┌──

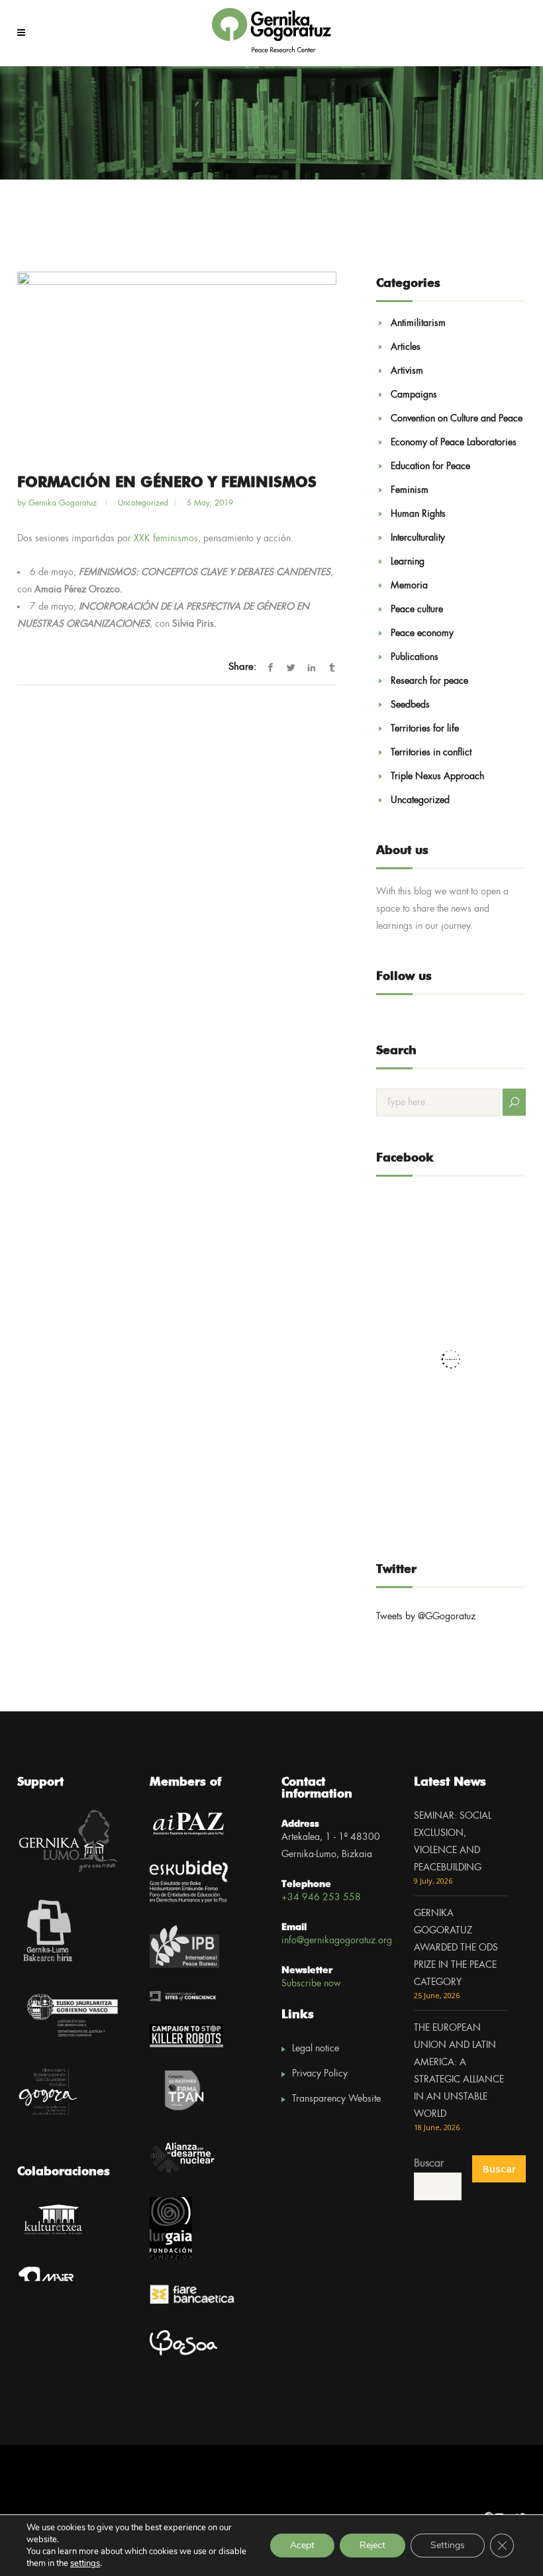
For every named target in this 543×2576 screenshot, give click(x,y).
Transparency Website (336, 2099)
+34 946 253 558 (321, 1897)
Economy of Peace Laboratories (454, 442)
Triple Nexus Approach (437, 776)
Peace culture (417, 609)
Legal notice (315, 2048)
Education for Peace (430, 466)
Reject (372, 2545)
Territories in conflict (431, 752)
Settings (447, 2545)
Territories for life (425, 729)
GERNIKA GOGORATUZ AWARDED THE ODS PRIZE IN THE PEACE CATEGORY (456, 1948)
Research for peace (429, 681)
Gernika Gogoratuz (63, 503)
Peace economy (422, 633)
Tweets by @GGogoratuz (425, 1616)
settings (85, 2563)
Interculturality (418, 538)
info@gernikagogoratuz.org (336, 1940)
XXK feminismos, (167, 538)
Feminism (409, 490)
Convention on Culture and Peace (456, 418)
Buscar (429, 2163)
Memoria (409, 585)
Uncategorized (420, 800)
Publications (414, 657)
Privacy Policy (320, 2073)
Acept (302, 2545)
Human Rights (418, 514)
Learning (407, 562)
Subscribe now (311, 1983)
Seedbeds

└──
┌──

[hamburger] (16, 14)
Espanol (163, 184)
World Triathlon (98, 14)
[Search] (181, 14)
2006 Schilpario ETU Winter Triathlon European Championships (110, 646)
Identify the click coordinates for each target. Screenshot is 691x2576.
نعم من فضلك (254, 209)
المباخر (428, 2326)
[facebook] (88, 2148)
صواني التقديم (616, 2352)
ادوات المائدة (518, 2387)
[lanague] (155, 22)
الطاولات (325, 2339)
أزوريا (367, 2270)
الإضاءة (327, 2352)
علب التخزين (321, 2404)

└──

#### How to complete this task
Output exactly one stretch of the listing: from the line containing "For every named" through the line containing "Territories for life (425, 729)", both end lines included.

#### Result
For every named target in this 543×2576 screenshot, give click(x,y).
Transparency Website (336, 2099)
+34 946 253 558 (321, 1897)
Economy of Peace Laboratories (454, 442)
Triple Nexus Approach (437, 776)
Peace culture (417, 609)
Legal notice (315, 2048)
Education for Peace (430, 466)
Reject (372, 2545)
Territories in conflict (431, 752)
Settings (447, 2545)
Territories for life (425, 729)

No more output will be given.